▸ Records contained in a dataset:

━━━━━━━━

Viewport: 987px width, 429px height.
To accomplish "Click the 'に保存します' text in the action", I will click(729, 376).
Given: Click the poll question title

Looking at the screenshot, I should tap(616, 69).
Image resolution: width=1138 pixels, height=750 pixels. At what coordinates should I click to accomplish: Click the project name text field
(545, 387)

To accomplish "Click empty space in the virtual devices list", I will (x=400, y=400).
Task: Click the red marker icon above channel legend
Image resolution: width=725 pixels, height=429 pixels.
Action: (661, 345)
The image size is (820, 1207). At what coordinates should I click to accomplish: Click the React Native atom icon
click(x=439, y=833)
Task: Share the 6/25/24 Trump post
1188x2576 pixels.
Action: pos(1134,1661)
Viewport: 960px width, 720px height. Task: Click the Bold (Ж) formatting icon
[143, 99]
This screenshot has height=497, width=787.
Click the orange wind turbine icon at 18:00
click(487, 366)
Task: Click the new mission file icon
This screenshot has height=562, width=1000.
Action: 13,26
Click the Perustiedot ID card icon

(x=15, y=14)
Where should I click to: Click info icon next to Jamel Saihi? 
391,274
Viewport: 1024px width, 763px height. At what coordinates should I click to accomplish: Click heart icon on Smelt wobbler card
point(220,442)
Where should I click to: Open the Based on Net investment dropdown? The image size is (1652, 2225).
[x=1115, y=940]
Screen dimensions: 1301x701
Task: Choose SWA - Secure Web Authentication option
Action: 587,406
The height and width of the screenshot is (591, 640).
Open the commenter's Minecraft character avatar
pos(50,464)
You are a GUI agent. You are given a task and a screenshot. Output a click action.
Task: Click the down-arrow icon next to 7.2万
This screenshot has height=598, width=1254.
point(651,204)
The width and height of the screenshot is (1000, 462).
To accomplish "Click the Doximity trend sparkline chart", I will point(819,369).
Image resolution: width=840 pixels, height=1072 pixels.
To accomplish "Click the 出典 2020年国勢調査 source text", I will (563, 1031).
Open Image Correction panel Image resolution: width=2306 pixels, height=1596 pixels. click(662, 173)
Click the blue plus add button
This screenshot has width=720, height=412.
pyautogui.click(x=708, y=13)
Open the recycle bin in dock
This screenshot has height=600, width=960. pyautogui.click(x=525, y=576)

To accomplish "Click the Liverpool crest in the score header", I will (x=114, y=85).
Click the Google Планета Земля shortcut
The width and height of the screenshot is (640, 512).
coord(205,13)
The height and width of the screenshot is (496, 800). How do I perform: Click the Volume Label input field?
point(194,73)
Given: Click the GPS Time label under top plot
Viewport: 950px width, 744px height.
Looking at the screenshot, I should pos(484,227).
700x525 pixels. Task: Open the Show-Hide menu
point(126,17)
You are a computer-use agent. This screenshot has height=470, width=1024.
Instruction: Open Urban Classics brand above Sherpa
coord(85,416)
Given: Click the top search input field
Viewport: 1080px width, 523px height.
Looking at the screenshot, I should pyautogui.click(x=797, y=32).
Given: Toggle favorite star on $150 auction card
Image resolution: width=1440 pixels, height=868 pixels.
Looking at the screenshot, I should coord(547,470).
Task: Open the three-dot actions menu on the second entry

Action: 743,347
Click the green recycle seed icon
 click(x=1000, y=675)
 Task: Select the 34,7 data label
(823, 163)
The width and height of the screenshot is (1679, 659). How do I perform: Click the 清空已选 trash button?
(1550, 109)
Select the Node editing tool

━━━━━━━━

▸ Instructions for the task:
Go through the records and report each line that contains "agent".

▸ Answer for the task:
You are a GUI agent. You are given a task and a screenshot. Output a click action.
You are a computer-use agent. This screenshot has height=470, width=1024.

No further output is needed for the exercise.